About this exercise =>
With pictures left out, please repeat word for word the lines from the one containing "Like this Short with thumbs up" through the end of the records.

___ Record excerpts ___

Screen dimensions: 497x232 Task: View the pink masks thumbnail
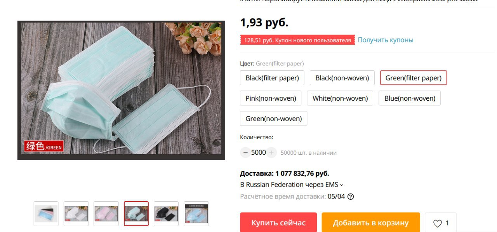click(106, 213)
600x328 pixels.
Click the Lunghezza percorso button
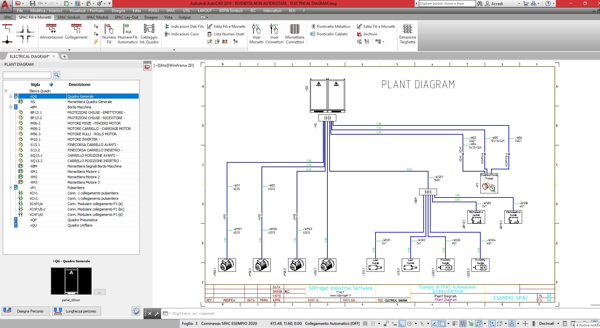click(76, 311)
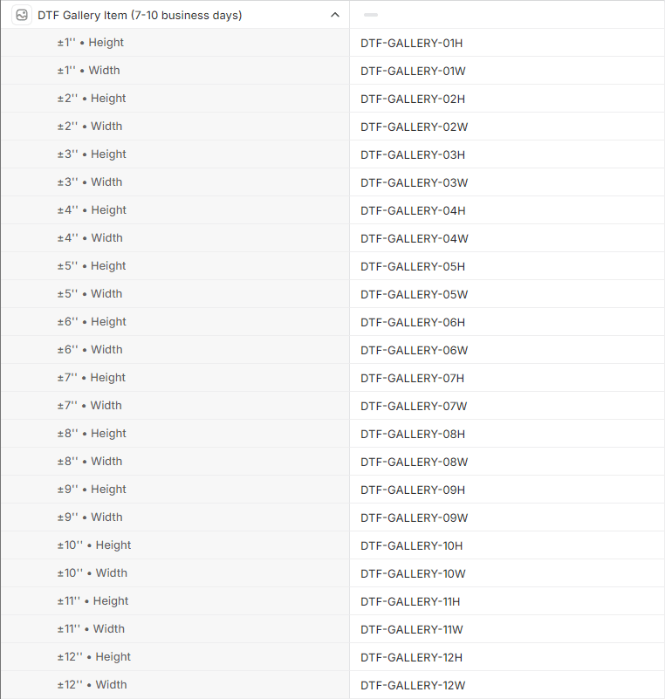Edit the DTF-GALLERY-11H SKU field
Screen dimensions: 665x699
(410, 601)
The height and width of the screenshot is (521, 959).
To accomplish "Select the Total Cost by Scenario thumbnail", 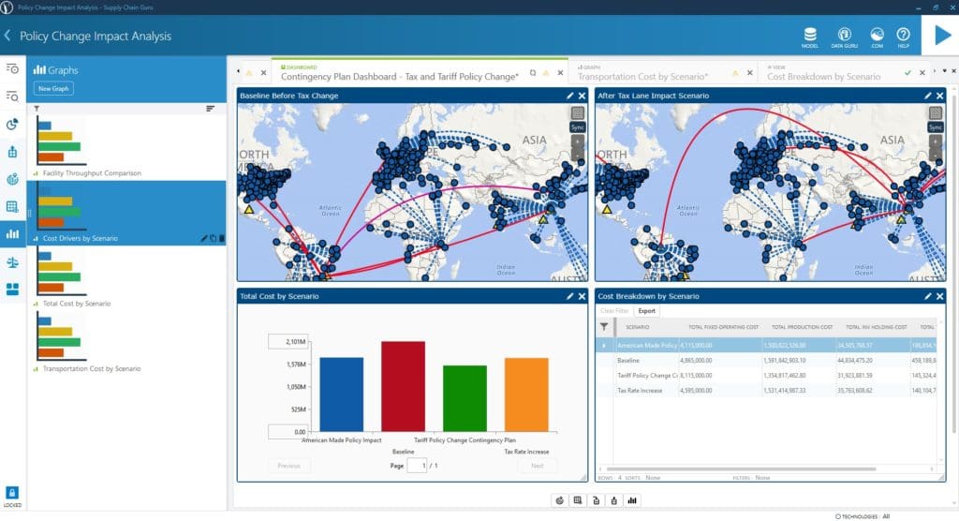I will 60,272.
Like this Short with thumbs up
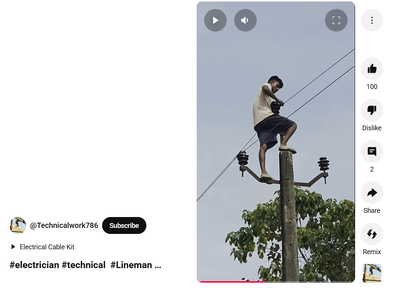Viewport: 402px width, 288px height. 372,69
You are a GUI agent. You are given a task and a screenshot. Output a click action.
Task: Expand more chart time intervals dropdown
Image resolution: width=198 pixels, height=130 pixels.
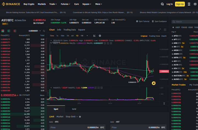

___

The answer =>
Like this Short with thumbs up
Viewport: 402px width, 288px height. 372,69
You are a GUI agent. You are given a task and a screenshot. Output a click action.
Task: Expand more chart time intervals dropdown
Image resolution: width=198 pixels, height=130 pixels.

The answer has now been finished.